Identify each line below containing the string "button" and copy it.

Data to process =>
===
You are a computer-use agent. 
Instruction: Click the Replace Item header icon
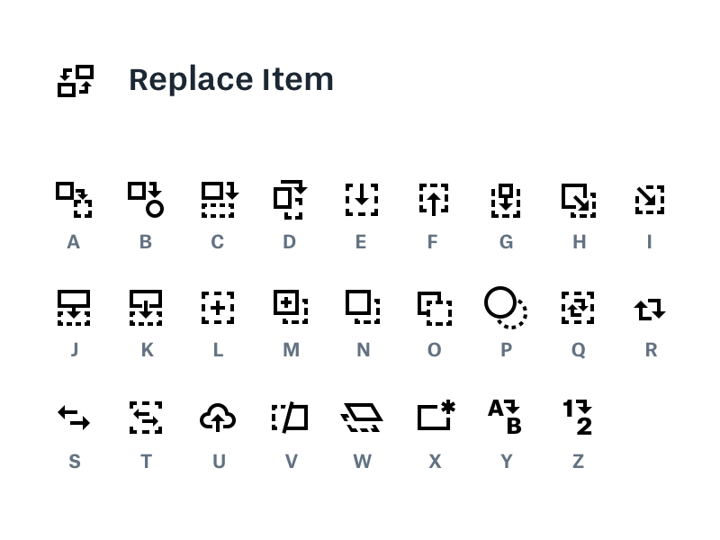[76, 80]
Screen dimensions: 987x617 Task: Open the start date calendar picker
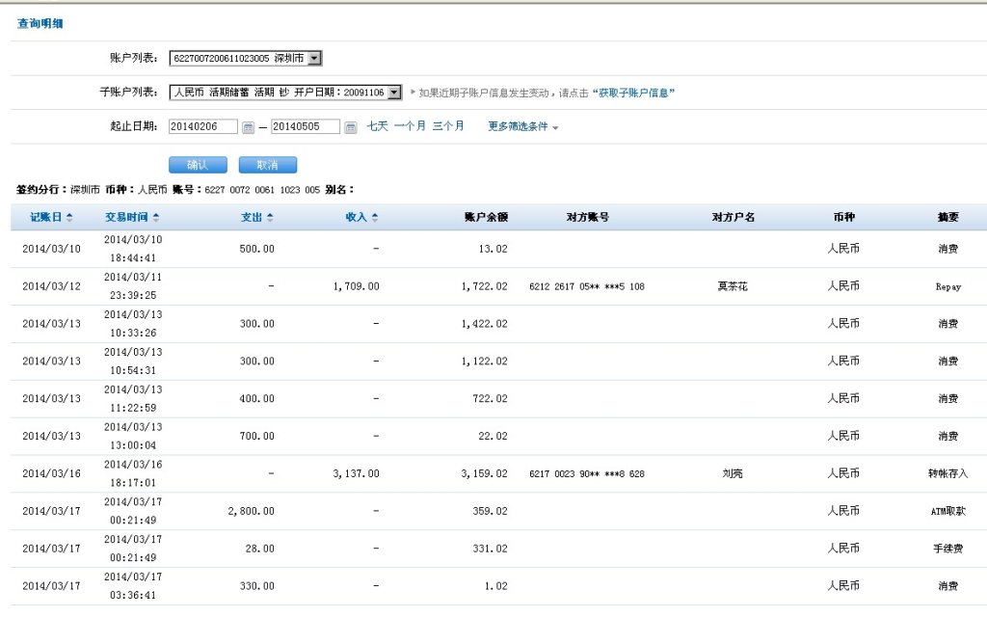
===
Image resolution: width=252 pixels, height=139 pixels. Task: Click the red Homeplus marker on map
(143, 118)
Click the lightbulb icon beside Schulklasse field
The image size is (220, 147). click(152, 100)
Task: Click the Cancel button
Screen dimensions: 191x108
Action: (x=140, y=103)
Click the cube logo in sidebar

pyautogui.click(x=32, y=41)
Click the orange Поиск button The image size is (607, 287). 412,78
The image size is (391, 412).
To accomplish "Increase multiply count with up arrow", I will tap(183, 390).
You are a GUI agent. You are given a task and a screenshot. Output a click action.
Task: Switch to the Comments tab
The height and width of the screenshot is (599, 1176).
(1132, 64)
===
Exercise result =>
Task: Click the Cancel button
Click the orange Поиск button The image size is (607, 287). 412,78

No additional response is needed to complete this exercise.